For general docs, see [1].

/etc/cassandra/cassandra.yaml

See the docs.

Minimal things to change:

listen_address, rpc_address 
set to external IP of this node
seed_provider / seeds 
set to list of other cluster node IPs: "10.64.16.147,10.64.16.149,10.64.0.200"

Other things we'll want to change from the defaults are:

/etc/cassandra/cassandra-env.sh

  • MAX_HEAP_SIZE
  • HEAP_NEWSIZE

Common admin tasks

Multiinstance nodes, be aware

Have in mind that nodetool commands in multiinstance nodes (new cluster) have to be prefixed, for example nodetool-a runs the following command against instance "a"

nodetool-a tablestats -- local_group_default_T_pageviews_per_article_flat.data 

Rolling restart

Cassandra will take a while (minutes) to start up when the dataset per instance is large. During this time, it is not part of the cluster and does not respond to client requests. It is therefore important to wait for each node to come fully up before proceeding with another node.

To automate this, we have created a restart playbook:

 # Make sure to have a checkout of the ansible-deploy repo and a local ansible install
 git clone https://github.com/wikimedia/ansible-deploy.git
 cd ansible-deploy
 
 # Perform the rolling restart
 ansible-playbook -i production roles/cassandra/restart.yml

Restart & check status

(Re)start cassandra: systemctl restart cassandra. The command

nodetool status

should return information and show your node (and the other nodes) as being up.
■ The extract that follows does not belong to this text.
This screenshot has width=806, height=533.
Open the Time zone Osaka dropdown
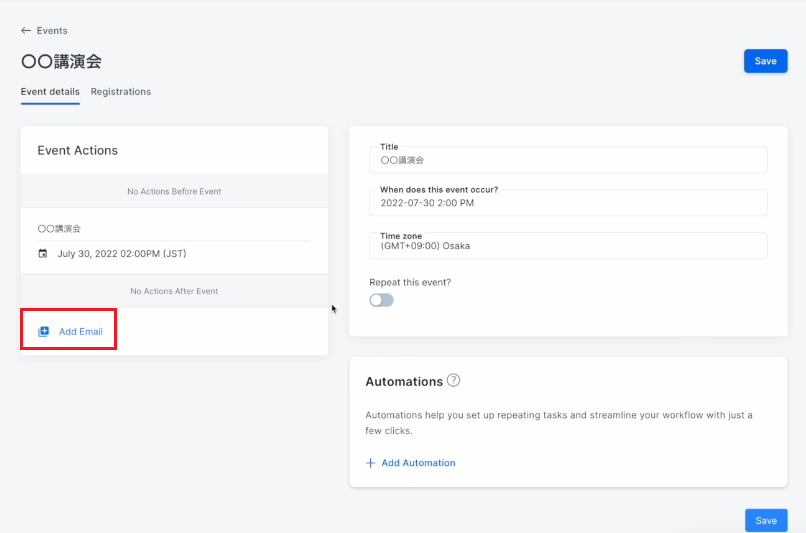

Example output:

root@xenon:~# nodetool status
Datacenter: datacenter1
=======================
Status=Up/Down
|/ State=Normal/Leaving/Joining/Moving
--  Address       Load       Tokens  Owns   Host ID                               Rack
UN  10.64.16.149  91.4 KB    256     33.4%  c72025f6-8ad8-4ab6-b989-1ce2f4b8f665  rack1
UN  10.64.0.200   30.94 KB   256     32.8%  48821b0f-f378-41a7-90b1-b5cfb358addb  rack1
UN  10.64.16.147  58.75 KB   256     33.8%  a9b2ac1c-c09b-4f46-95f9-4cb639bb9eca  rack1

The nodetool utility provides many more interesting tools, among them

Stats about a keyspace (~db)
nodetool cfstats org_wikipedia_en_T_parsoid_html | less
Histograms about a table
nodetool cfhistograms org_wikipedia_en_T_parsoid_html data
Take an immutable snapshot of a specific table or all tables
nodetool snapshot [keyspace] [table]
Clear snapshot(s) to recover disk space
nodetool clearsnapshot [keyspace] [table]

See more options with nodetool help

Adding a new (empty) node

Background: docs

Stop the node and wipe the default data (if it started up) with rm -r /var/lib/cassandra/*.

Remove itself temporarily from its own seeds list in /etc/cassandra/cassandra.yaml. This makes sure that the node goes through a full bootstrap process before fully joining the cluster and accepting requests (see this ticket for background).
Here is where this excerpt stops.